*Data shown*.
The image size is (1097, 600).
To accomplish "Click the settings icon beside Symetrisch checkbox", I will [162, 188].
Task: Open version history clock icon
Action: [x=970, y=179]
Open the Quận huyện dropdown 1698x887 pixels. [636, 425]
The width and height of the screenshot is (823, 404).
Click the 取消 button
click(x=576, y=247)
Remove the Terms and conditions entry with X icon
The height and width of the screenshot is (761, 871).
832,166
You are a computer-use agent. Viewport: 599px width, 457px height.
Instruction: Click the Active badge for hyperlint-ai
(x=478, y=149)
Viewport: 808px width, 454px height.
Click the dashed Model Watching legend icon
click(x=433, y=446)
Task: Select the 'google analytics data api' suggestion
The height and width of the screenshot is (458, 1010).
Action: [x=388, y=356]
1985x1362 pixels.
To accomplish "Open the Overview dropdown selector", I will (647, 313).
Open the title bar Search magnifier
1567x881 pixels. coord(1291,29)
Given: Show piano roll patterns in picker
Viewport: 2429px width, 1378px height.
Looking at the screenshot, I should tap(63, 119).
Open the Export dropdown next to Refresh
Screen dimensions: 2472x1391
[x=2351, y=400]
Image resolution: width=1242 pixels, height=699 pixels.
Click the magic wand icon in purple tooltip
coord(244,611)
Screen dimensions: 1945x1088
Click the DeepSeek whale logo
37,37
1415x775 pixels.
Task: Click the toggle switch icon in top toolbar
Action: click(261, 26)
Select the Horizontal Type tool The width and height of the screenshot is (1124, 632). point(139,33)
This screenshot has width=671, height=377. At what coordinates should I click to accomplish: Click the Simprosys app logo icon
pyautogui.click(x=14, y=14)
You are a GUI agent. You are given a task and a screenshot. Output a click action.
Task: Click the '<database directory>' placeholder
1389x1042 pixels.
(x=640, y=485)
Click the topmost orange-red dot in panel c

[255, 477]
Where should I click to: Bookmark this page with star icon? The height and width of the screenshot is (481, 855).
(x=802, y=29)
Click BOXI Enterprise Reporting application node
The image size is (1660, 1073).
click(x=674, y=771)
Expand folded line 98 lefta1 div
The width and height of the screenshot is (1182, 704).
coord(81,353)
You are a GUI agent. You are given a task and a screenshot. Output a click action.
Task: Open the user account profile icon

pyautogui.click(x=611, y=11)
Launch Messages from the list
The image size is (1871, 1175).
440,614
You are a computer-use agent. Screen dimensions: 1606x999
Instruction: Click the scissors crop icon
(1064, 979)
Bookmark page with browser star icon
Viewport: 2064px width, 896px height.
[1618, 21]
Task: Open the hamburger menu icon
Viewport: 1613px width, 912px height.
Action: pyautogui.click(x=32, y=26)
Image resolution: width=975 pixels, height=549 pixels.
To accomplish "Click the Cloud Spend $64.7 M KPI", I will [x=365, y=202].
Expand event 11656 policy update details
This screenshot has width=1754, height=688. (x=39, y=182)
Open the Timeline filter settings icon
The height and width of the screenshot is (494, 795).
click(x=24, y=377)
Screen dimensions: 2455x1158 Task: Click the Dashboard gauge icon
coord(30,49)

*Work instruction*. Could every entry be given again exactly, with no line skipped?

*The answer*.
The image size is (1097, 600).
To accomplish "Click the settings icon beside Symetrisch checkbox", I will [162, 188].
Task: Open version history clock icon
Action: [x=970, y=179]
Open the Quận huyện dropdown 1698x887 pixels. [636, 425]
The width and height of the screenshot is (823, 404).
Click the 取消 button
click(x=576, y=247)
Remove the Terms and conditions entry with X icon
The height and width of the screenshot is (761, 871).
832,166
You are a computer-use agent. Viewport: 599px width, 457px height.
Instruction: Click the Active badge for hyperlint-ai
(x=478, y=149)
Viewport: 808px width, 454px height.
Click the dashed Model Watching legend icon
click(x=433, y=446)
Task: Select the 'google analytics data api' suggestion
The height and width of the screenshot is (458, 1010).
Action: [x=388, y=356]
1985x1362 pixels.
To accomplish "Open the Overview dropdown selector", I will (647, 313).
Open the title bar Search magnifier
1567x881 pixels. coord(1291,29)
Given: Show piano roll patterns in picker
Viewport: 2429px width, 1378px height.
Looking at the screenshot, I should tap(63, 119).
Open the Export dropdown next to Refresh
Screen dimensions: 2472x1391
[x=2351, y=400]
Image resolution: width=1242 pixels, height=699 pixels.
Click the magic wand icon in purple tooltip
coord(244,611)
Screen dimensions: 1945x1088
Click the DeepSeek whale logo
37,37
1415x775 pixels.
Task: Click the toggle switch icon in top toolbar
Action: click(261, 26)
Select the Horizontal Type tool The width and height of the screenshot is (1124, 632). point(139,33)
This screenshot has width=671, height=377. At what coordinates should I click to accomplish: Click the Simprosys app logo icon
pyautogui.click(x=14, y=14)
You are a GUI agent. You are given a task and a screenshot. Output a click action.
Task: Click the '<database directory>' placeholder
1389x1042 pixels.
(x=640, y=485)
Click the topmost orange-red dot in panel c

[255, 477]
Where should I click to: Bookmark this page with star icon? The height and width of the screenshot is (481, 855).
(x=802, y=29)
Click BOXI Enterprise Reporting application node
The image size is (1660, 1073).
click(x=674, y=771)
Expand folded line 98 lefta1 div
The width and height of the screenshot is (1182, 704).
coord(81,353)
You are a GUI agent. You are given a task and a screenshot. Output a click action.
Task: Open the user account profile icon

pyautogui.click(x=611, y=11)
Launch Messages from the list
The image size is (1871, 1175).
440,614
You are a computer-use agent. Screen dimensions: 1606x999
Instruction: Click the scissors crop icon
(1064, 979)
Bookmark page with browser star icon
Viewport: 2064px width, 896px height.
[1618, 21]
Task: Open the hamburger menu icon
Viewport: 1613px width, 912px height.
Action: pyautogui.click(x=32, y=26)
Image resolution: width=975 pixels, height=549 pixels.
To accomplish "Click the Cloud Spend $64.7 M KPI", I will [x=365, y=202].
Expand event 11656 policy update details
This screenshot has width=1754, height=688. (x=39, y=182)
Open the Timeline filter settings icon
The height and width of the screenshot is (494, 795).
click(x=24, y=377)
Screen dimensions: 2455x1158 Task: Click the Dashboard gauge icon
coord(30,49)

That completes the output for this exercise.